A federal district court judge recently issued a nationwide preliminary injunction halting implementation of most of the U.S. Department of Labor’s (“DOL”) new overtime rule. The most controversial aspect of the new overtime rule required an increase in the minimum salary threshold for executive, administrative and professional exempt employees from $455 per week, or $23,660 annually, to $913 per week, or $47,476 annually. The recent decision enjoins the application of this new salary threshold. While many employers are pleased with the decision, for others it is a case of too little and too late, having already communicated salary changes to employees in anticipation of the rule’s December 1st effective date. So, the question remains: what should employers do now?

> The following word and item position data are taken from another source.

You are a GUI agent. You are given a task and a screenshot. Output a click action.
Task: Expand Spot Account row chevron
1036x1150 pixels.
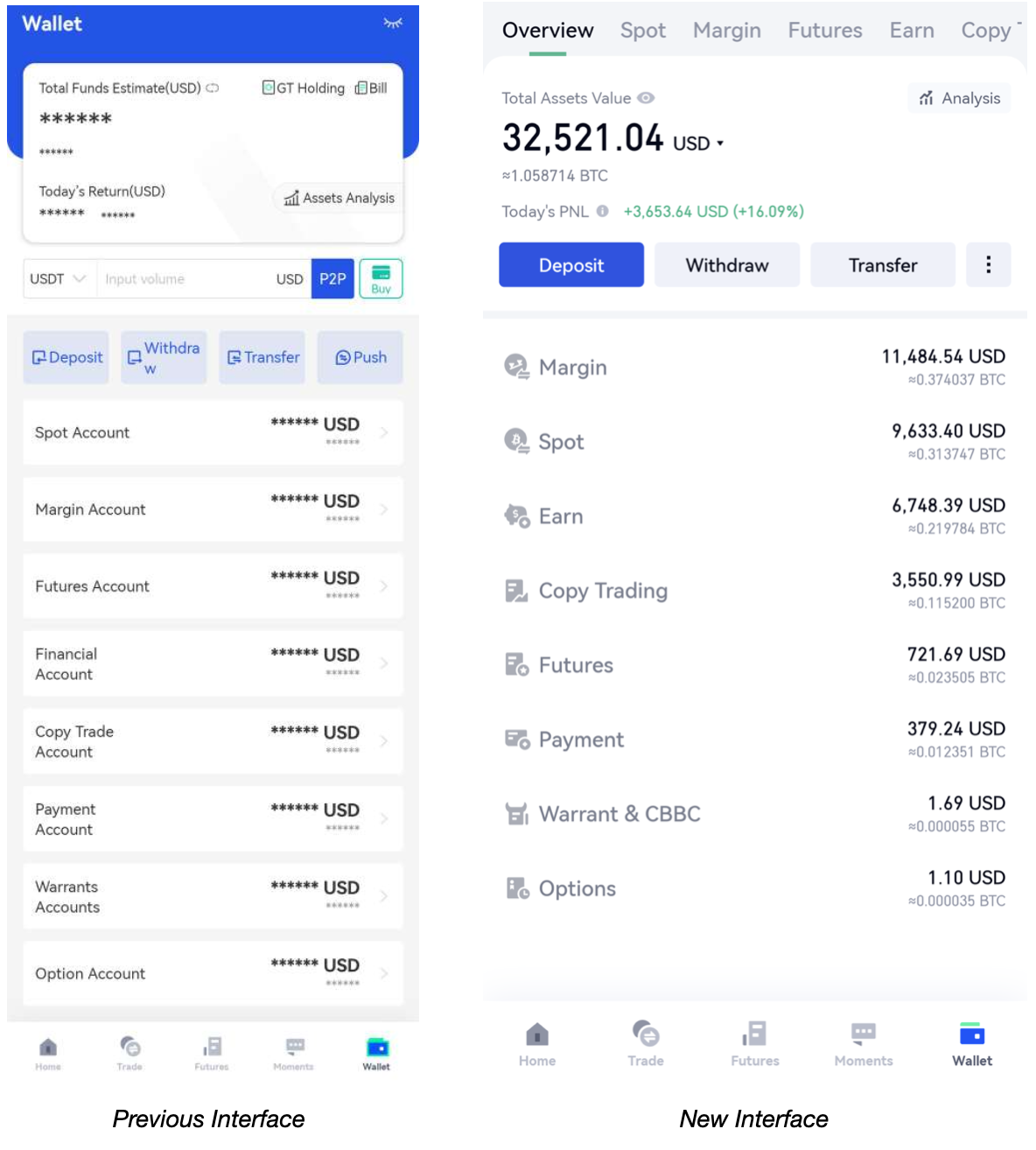[385, 432]
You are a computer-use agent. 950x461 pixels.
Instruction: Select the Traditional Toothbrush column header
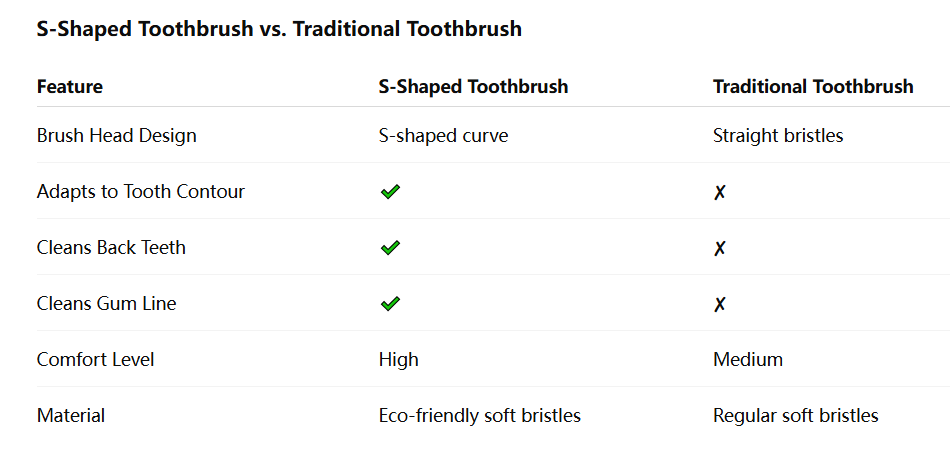pos(813,86)
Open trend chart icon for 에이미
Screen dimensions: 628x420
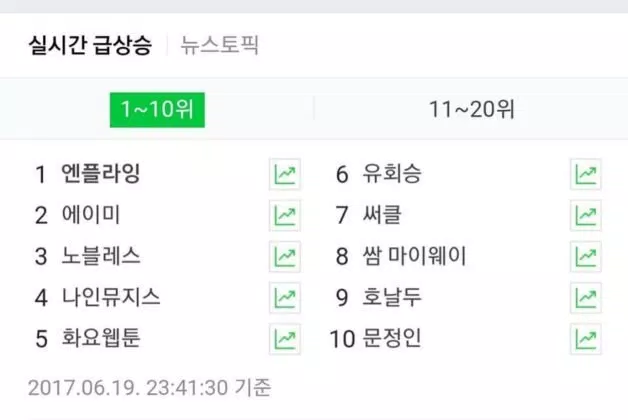pyautogui.click(x=285, y=216)
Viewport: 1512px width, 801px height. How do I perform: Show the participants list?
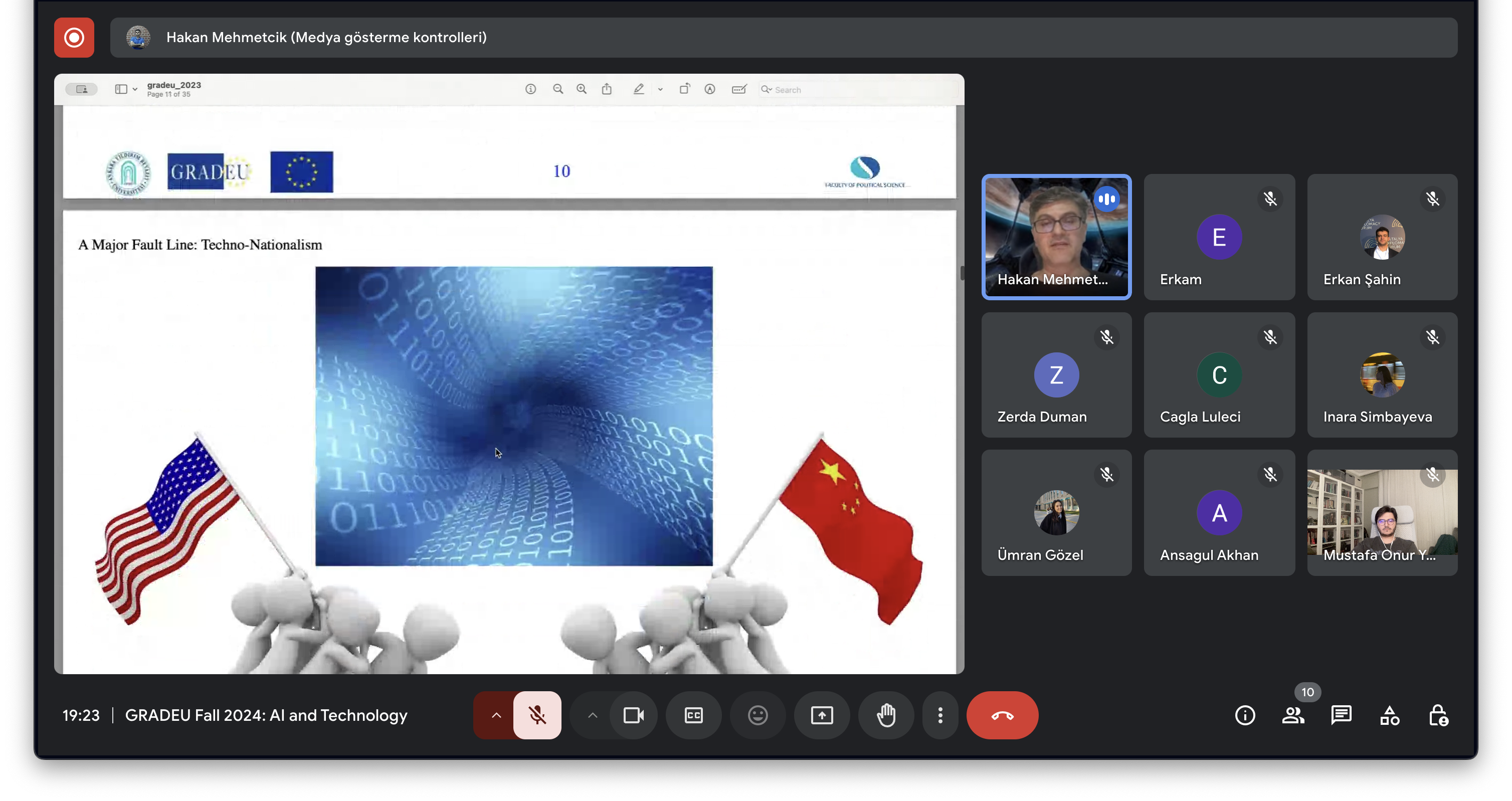pos(1292,715)
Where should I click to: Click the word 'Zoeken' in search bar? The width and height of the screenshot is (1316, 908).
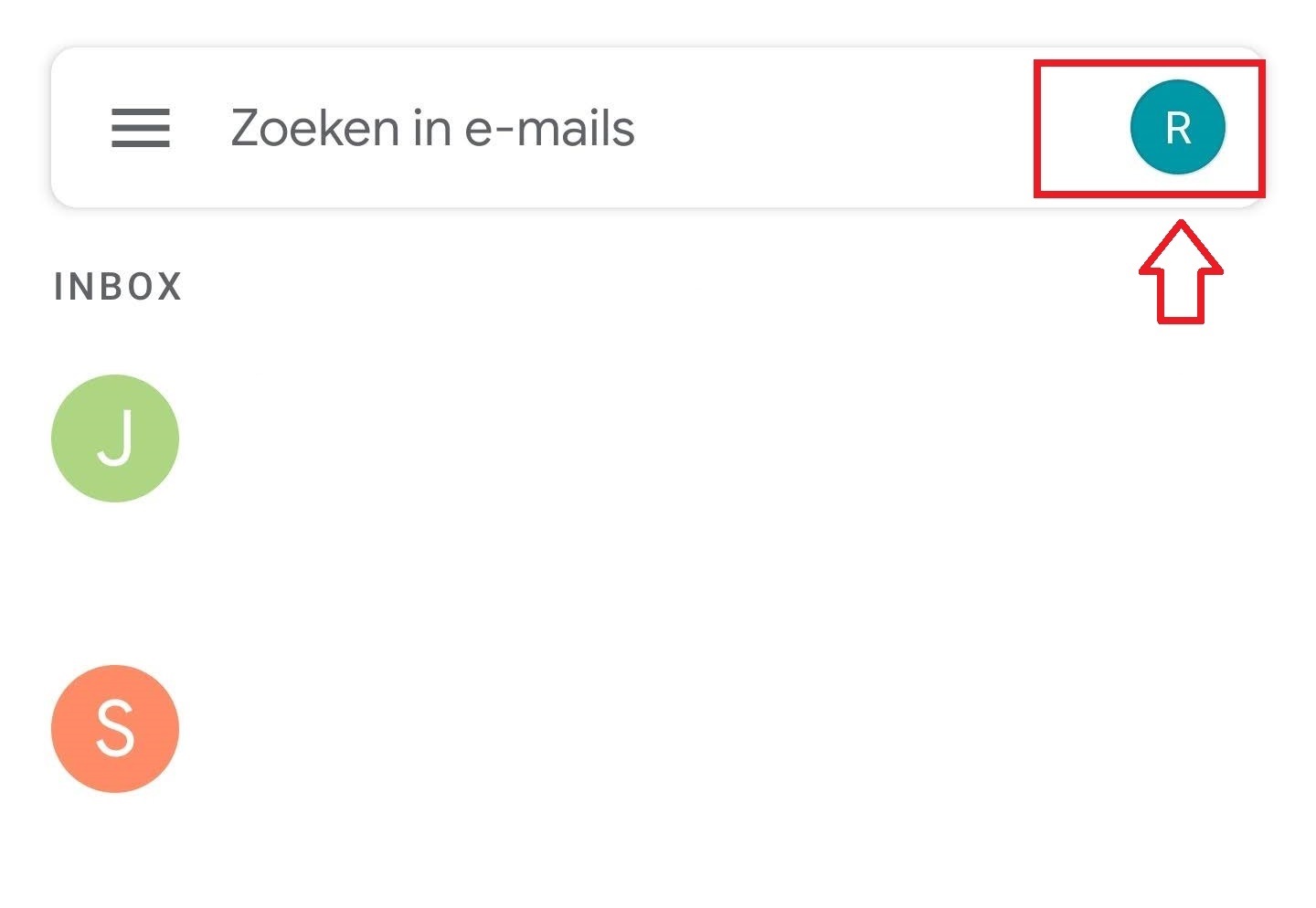coord(315,128)
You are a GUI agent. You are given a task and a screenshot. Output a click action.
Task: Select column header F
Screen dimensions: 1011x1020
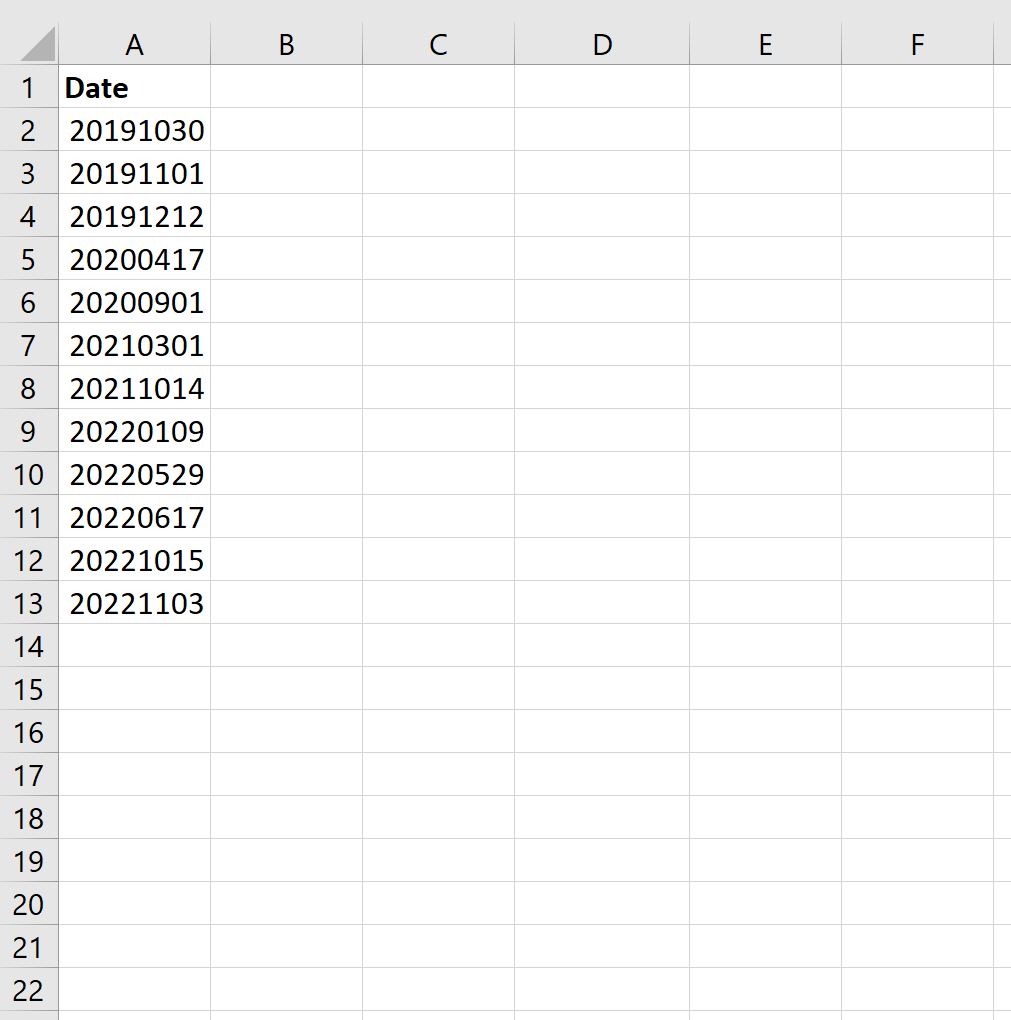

The first thing to consider is this is a temporary injunction. While currently there is no need to implement changes by December 1st, employers who choose not to do so should be prepared for immediate compliance if the decision is reversed on appeal. For employers who have not communicated salary changes to employees, a wait and see approach is best, though not entirely without risk. Should the decision be reversed on appeal, there is the potential the rule could be implemented retroactively to the original December 1st deadline. For example, in 2014, in the context of new overtime rules for home healthcare workers, a judge in the United States District Court for the District of Columbia issued an injunction, which was later vacated. Following the vacatur, other federal district courts considered whether the rules could then be enforced retroactively, with a near even split in outcomes. Appeals are still pending in those decisions. Thus, to mitigate against the risk of retroactive compliance, employers who delay compliance should track hours worked for all employees whose status will change from exempt to non-exempt under the new rule. In the event the rule is applied retroactively, employers will then be able to promptly pay any overtime owed and potentially avoid harsh wage violation penalties.
Employers who have already communicated salary changes to employees should assess the morale risk associated with reversing the change in light of the court ruling. A message reversing the change could be softened by communicating to employees that while all planned changes are halted pending further court action, the employer will continue to monitor the situation and keep employees apprised of any developments.